Près de vingt ans après la fin de la guerre civile au Népal, les familles des victimes se sentent oubliées, et placent leurs derniers espoirs dans le gouvernement provisoire issu des récentes émeutes.
"Les Premiers ministres se sont succédé mais aucun ne s'est emparé de notre problème", se désole Sunamati Chaudhari.
A 62 ans, elle continue à se battre pour obtenir la vérité sur la disparition de son mari, un professeur d'anglais arrêté il y a 22 ans par l'armée, au plus fort de l'insurrection maoïste qui a conduit à l'abolition de la monarchie en 2008.
"Nous avons exploré toutes les pistes pour le retrouver. Nous sommes allés au tribunal, avons sollicité l'aide d'organisations et même celle du Haut-commissariat de l'ONU pour les droits de l'Homme à Genève", explique la sexagénaire.
La guerre civile (1996-2006) a fait plus de 16.000 morts et 1.400 disparus et les familles des victimes, tant des forces de sécurité que des insurgés maoïstes, restent en quête de vérité et de justice.
Près de deux mois après les manifestations réprimées dans le sang qui ont causé la chute du Premier ministre KP Sharma Oli, les familles sont partagées entre espoir de justice et crainte de retomber dans l'oubli.
- Douloureux souvenirs -
"La Première ministre (Sushila Karki) et le ministre de l'Intérieur actuels sont tous deux des défenseurs des victimes de crimes de guerre", veut croire Niranjan Kumar Chaudhari, 46 ans.
Mais cet homme dont le père, enseignant, a disparu en 2001 après avoir été arrêté par des militaires a conscience que "la situation politique est volatile".
Depuis les violentes émeutes des 8 et 9 septembre derniers, qui ont fait au moins 76 morts, les familles des manifestants tués réclament à leur tour que justice soit faite.
Ces violences ont ravivé de douloureux souvenirs chez les personnes qui attentent depuis près de deux décennies que les autorités instruisent enfin les dossiers liés aux crimes de guerre.
Mais elles redoutent de passer au second plan des préoccupations de Sushila Karki, chargée de préparer les législatives en mars 2026.
"L'exécutif précédent n'a fait que des promesses et je sais qu'avec l'évolution de la situation, la priorité de l'Etat pourrait être tout autre", s'inquiète Preeti Tharu.

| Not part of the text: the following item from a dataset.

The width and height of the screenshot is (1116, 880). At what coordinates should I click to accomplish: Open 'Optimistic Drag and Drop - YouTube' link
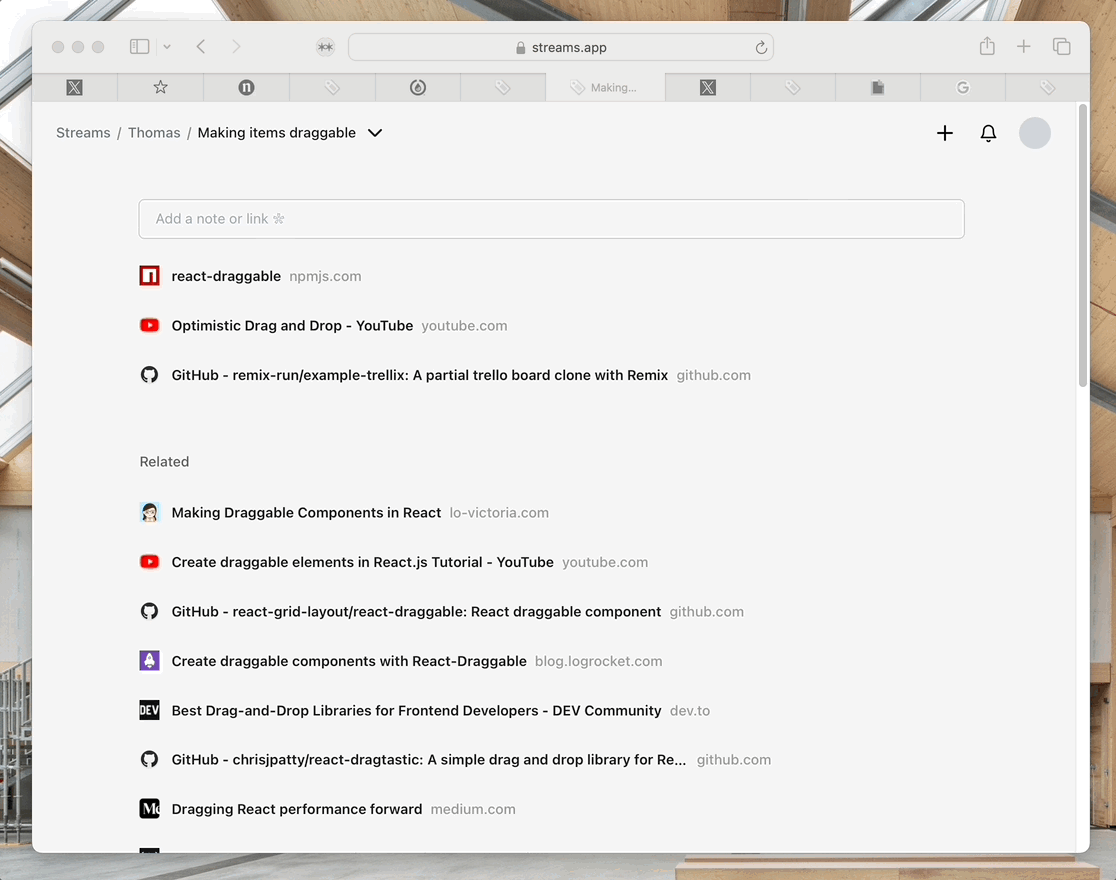point(292,326)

Cette jeune femme de 22 ans, qui n'a pas connu son père, enlevé par des insurgés avant sa naissance, craint que l'histoire ne se répète.
- "Il est déjà trop tard" -
Un sentiment partagé par Gita Rasaili, qui dirige le Réseau national des femmes victimes de conflits. Elle dit redouter que leur cause soit oubliée "car il y a maintenant de nouvelles familles de victimes et de nouveaux martyrs".
Alors cheffe de la Cour suprême, Mme Karki avait supervisé en 2017 le procès de trois soldats pour le meurtre d'une adolescente. Ils avaient été condamnés à la réclusion à perpétuité.
Depuis la création de deux commissions d'enquête en 2015, aucun dossier n'a été mené à son terme, malgré plus de 65.000 plaintes pour assassinats, viols et disparitions forcées.
En août 2024, le vote par le Parlement d'amendements à sa loi sur la justice transitionnelle adoptée après l'accord de paix de 2006 avait ravivé les espoirs des familles.
Lila Devi Gadtaula, responsable de la Commission d'enquête en charge des personnes disparues, qui a reçu 2.610 plaintes, espère boucler les enquêtes en quatre ans, en dépit de ressources limitées.
Mais pour des familles, comme celle de Mme Chaudhari, "il est déjà trop tard".
En juillet, elle et ses deux fils ont enfin procédé aux rites funéraires de son mari.